▶ Page extract
───
NuLife Med LLC in Manchester, a company that provides medical devices for people recovering from orthopedic surgery, reports two data breaks on the HHS database. One in May potential exposed 81,244 people, while one reported in July lists 3,805 people’s information put at risk. The company declined to comment and referred questions to attorney Jon Sister. Sistare did not provide a comment.
According to a statement the company issued, however, patient data has so far not been stolen.
“A recent data security event involving NuLife Med, LLC (“NuLife”), may affect the security of information related to certain individuals who are affiliated with NuLife as current or former patients or potential patients. While at this time there is no indication of identity theft or fraud resulting from this event, we are providing you with information about the event, our response to it, and information related to what you may do to better protect your information, should you feel it appropriate to do so,” the NuLife statement reads.
The November 2021 data breach at Neuro Rehab Associates in Salem involves 501 patients, but the clinic’s parent company, the Northeast Rehabilitation Hospital Network is currently investigating a date breach potentially involving 190,000 patients.
A spokesman for Northeast Rehab Associates in Salem did not respond to requests for comment. Among the potentially compromised data are the names, Social Security numbers, financial account numbers, and credit and debit card numbers for patients. Neuro Rehab Associates representatives did not respond to a request for comment.
───
▶ Provided data
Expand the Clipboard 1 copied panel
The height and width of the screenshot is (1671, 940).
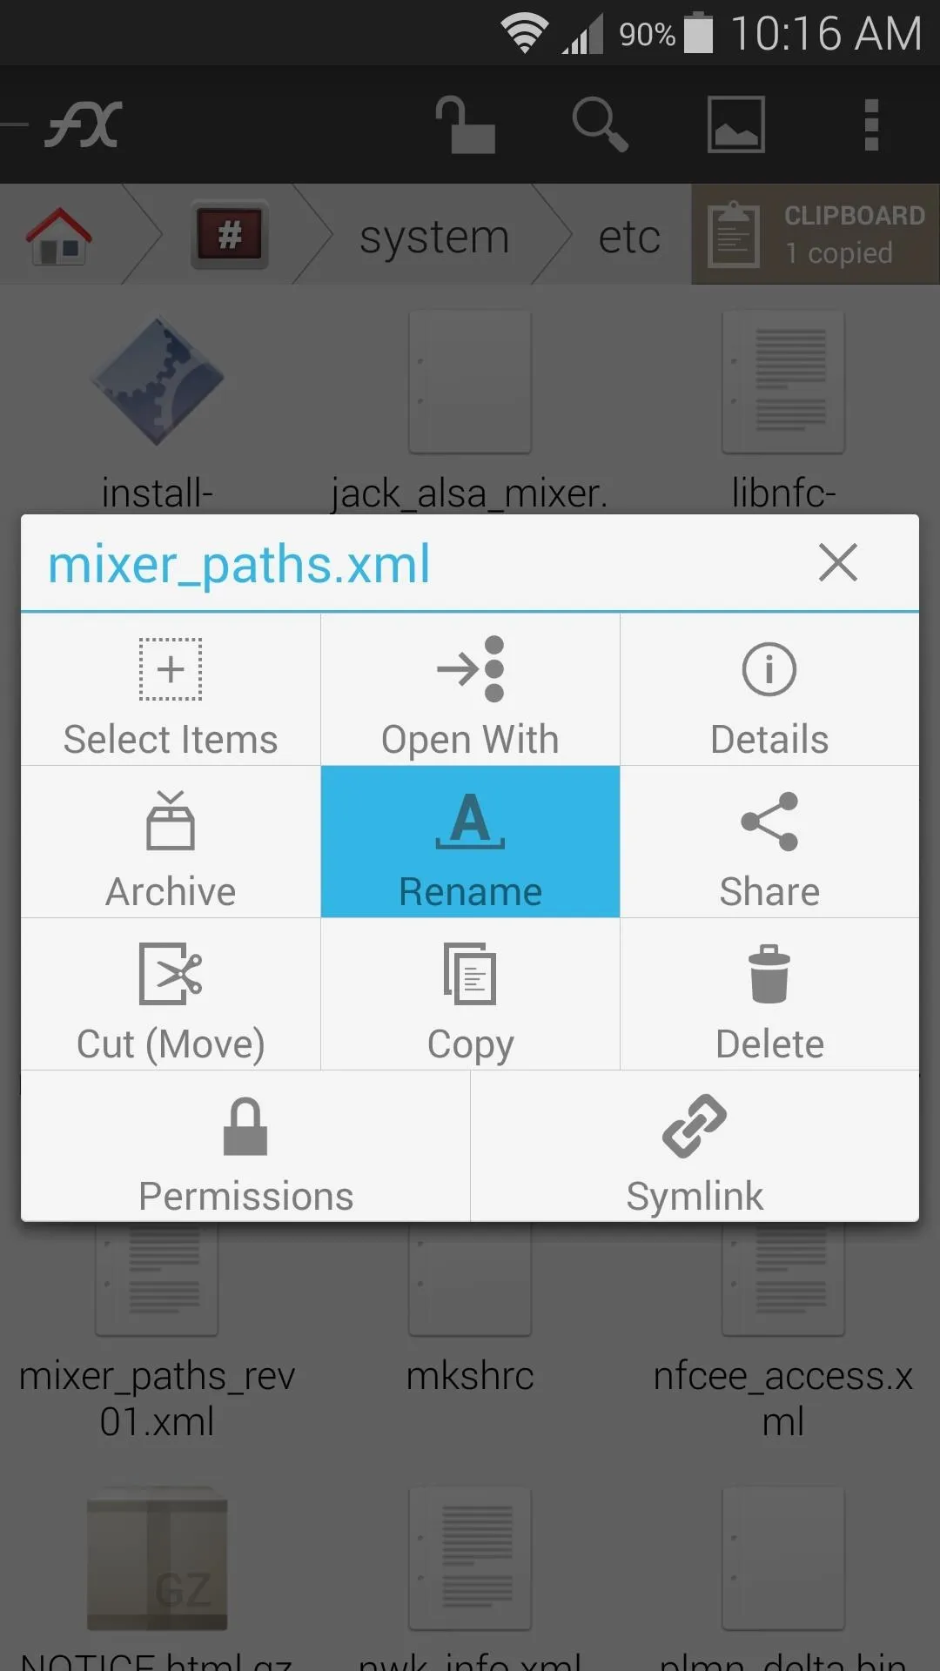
───
▶ Assignment 1
In the data breach report, NuLife's statement says the recent data security event may affect the security of information about certain individuals. Explain in one to three sentences why those particular individuals could be affected.
▶ Assignment 2
Write what comes next in the data breach report, starting after its final sentence.

▶ Task answer 1
According to NuLife's statement, those individuals could be affected because they are affiliated with NuLife as current or former patients or as potential patients.

▶ Task answer 2
Neuro Rehab Associates, operates acute rehabilitation hospitals located in Salem, Nashua, Portsmouth and Manchester, New Hampshire. Their network includes over 20 outpatient centers, a home care division, a sports medicine division, and an outpatient pediatric division.
Optima Dermatology in Exeter, part of the Dermatology Center of Indiana and Advanced Dermatology & Skin Cancer Center, discovered a breach took place last year, potentially exposing more than 58,000 patient records. These records include full names, date of births, medical treatment and/or conditions information, health insurance claims and/or application information, health insurance policy and/or subscriber numbers, and medical record numbers.
The company did not respond to a request for comment, but in a statement claims that none of the potentially exposed information has been used for fraud.
All the organizations have stated that the impacted clients have been notified about the breaches, and each organization has provided contact information for anyone impacted.
Dartmouth-Hitchcock’s confidential call center for patients is available at 1-800-939-4170 between 9 a.m. and 9 p.m. Monday through Friday.
The Mental Health Center of Greater Manchester’s toll-free assistance line is 844-925-1207, available Monday through Friday from 9 a.m. to 9 p.m.
Living Innovation’s Experian toll-free number for people who have been potentially exposed is 833-559-0155, available Monday through Friday 8 a.m. through 10 p.m. Central Standard Time, and 10 a.m. to 7 p.m. CST, Saturday’s and Sunday’s. People using that number should be prepared to provide Experian with Engagement Number: B058858.
Optima’s toll-free number is 844-978-4460, available Monday through Friday, 9 a.m. to 9 p.m.
NuLife’s toll-free line is 888-301-5930, available Monday to Friday 9 a.m. to 9 p.m. People may also write to NuLife at 250 N. Commercial Street, Suite 3003, Manchester, NH 03101.
Neuro Rehab’s toll-free line is 855-604-1665, available 9 a.m. to 9 p.m., Monday through Friday. People may also write to NHRN at 70 Butler Street. Salem, New Hampshire 03079. There are also numerous law firms currently investigating the Neuro Rehab data breach for a potential class action lawsuit.
Greater Nashua Mental Health provides a list of resources for people potentially impacted, and that can be found online.